Exercise: What was the average fare paid by passengers who survived and those who didn’t?

Solution
# this is a solution that requires slightly less code
df.groupby('survived')['fare'].mean()
survived
0    22.117887
1    48.395408
Name: fare, dtype: float64

Exercise: What was the average fare paid by passengers in "pclass" 1 and "pclass" 3?

Solution
# this is a solution that requires slightly less code
df.groupby('pclass')['fare'].mean()
pclass
1    84.154687
2    20.662183
3    13.675550
Name: fare, dtype: float64

Section 4: The Pandas Ecosystem

Another advantage of pandas is its integration with other software which creates a powerful ecosystem for data analysis. In this section we are going to explore two such libraries: seaborn, a tool for visualizations and pingouin, a package for statistical analysis. Both libraries provide a similar interface where you pass a data frame as data and specify variables based on their column name. This homogeneous interface makes data analysis within the pandas framework very convenient.

Visualization with Seaborn

The Seaborn library allows us to create detailed visualizations, with little effort. We just have to specify the data we want to visualize and the software will take care of the details like adding colors and labeling axes. In this section, we are going to use the sns.catplot() function which is for plotting categorical data. This function takes in a data frame and the labels of columns we wish to plot on the x and y axis. It also takes other arguments to further configure the plot such as hue or kind (for a full list of parameters, see the documentation ).

Code Description
import seaborn as sns Import the seaborn library under the alias sns
sns.catplot(data=df, x='var1', y='var2') Create a categorical plot for the data frame df with "var1" on the x-axis and "var2" on the y-axis
sns.catplot(data=df, x='var1', y='var2', kind="bar") Plot the same data but as a bar plot
sns.catplot(data=df, x='var1', y='var2', hue="var3") Plot the same data but add color or hue to encode "var3"

Exercise: Import the seaborn library under the alias sns.

Solution
import seaborn as sns

Example: Create a catplot to visualize the distribution of "fare" across the different passenger classes ("pclass").

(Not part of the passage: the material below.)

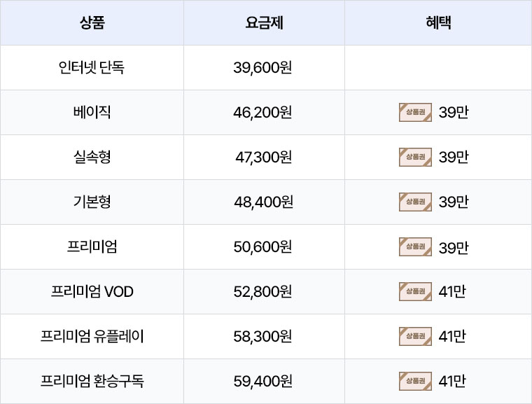Image resolution: width=532 pixels, height=404 pixels.
Task: Click the 상품권 icon in 프리미엄 VOD row
Action: tap(415, 292)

sns.catplot(df, x = 'pclass', y = 'fare', )

Exercise: Create a bar plot for the same data by using the kind argument.

Solution
sns.catplot(df, x = 'pclass', y = 'fare', kind='bar')

Exercise: Add a color or hue to the bar plot to encode passenger sex.

Solution
sns.catplot(df, x = 'pclass', y = 'fare', kind='bar', hue='sex')

Exercise: Create a bar plot to show differences in survival rates ("survived") between the different passenger classes ("pclass") and add a hue to encode "sex".

Solution
sns.catplot(df, x = 'pclass', y = 'survived', kind='bar', hue='sex')

Statistical Analysis with Pingouin

Pingouin is a library for performing statistical tests that is neatly integrated with pandas. In this section we are going to use Pingouin to perform an analysis of variance (ANOVA) which is a test that compares the variance between groups to the variance within groups with respect to a specific variable. This allows us to estimate if the difference between groups exceeds the “background noise” in the data. We are also going to compute pairwise correlations for all variables in the data set. By checking which variables are correlated, we can identify possible confounds in our analysis.

Code Description
import pingouin as pg Import the pingouin library under the alias pg
pg.anova(data=df, dv="var1", between="var2") Perform an analysis of variance (ANOVA) to check if the difference in "var1" between groups in "var2" exceeds the variance within each group of "var2"
pg.pairwise_corr(data=df) Compute pairwise correlations for all

Exercise: Import the pingouin library under the alias pg.

Solution
import pingouin as pg

Example: Perform an analysis of variance (ANOVA) to check if the variance in "fare" between "embark_town"s exceeds the variance within each "embark_town".

pg.anova(df, dv='fare', between='embark_town')

Source ddof1 ddof2 F p-unc np2
0 embark_town 2 886 38.140305 1.289645e-16 0.079271

Exercise: Perform an analysis of variance (ANOVA) to check if the variance in "age" between "pclass"es exceeds the variance within each "pclass".

Solution
pg.anova(df, dv='age', between='pclass')

Source ddof1 ddof2 F p-unc np2
0 pclass 2 711 57.443484 7.487984e-24 0.139107

Exercise: Calculate the pairwise correlations for all columns in df. Assign the data frame returned by pg.pariwise_corr to a new variable called df_corr and print it.

Solution
df_corr = pg.pairwise_corr(df, )
df_corr

X Y method alternative n r CI95% p-unc BF10 power
0 survived pclass pearson two-sided 891 -0.338481 [-0.4, -0.28] 2.537047e-25 1.149e+22 1.000000
1 survived age pearson two-sided 714 -0.077221 [-0.15, -0.0] 3.912465e-02 0.392 0.541628
2 survived fare pearson two-sided 891 0.257307 [0.19, 0.32] 6.120189e-15 6.56e+11 1.000000
3 pclass age pearson two-sided 714 -0.369226 [-0.43, -0.3] 1.756699e-24 1.852e+21 1.000000
4 pclass fare pearson two-sided 891 -0.549500 [-0.59, -0.5] 1.967386e-71 7.243e+67 1.000000
5 age fare pearson two-sided 714 0.096067 [0.02, 0.17] 1.021628e-02 1.26 0.729450

Exercise: Get all rows of df_corr where "p-unc" is smaller than 0.001 and print the columns "X", "Y" and "r" (Tip: to select multiple columns, use a lists, e.g. df.loc[mask, ["var1", "var2"]]).

Solution
mask = df_corr['p-unc'] < 0.001
df_corr.loc[mask, ["X", "Y", 'r']]

X Y r
0 survived pclass -0.338481
2 survived fare 0.257307
3 pclass age -0.369226
4 pclass fare -0.549500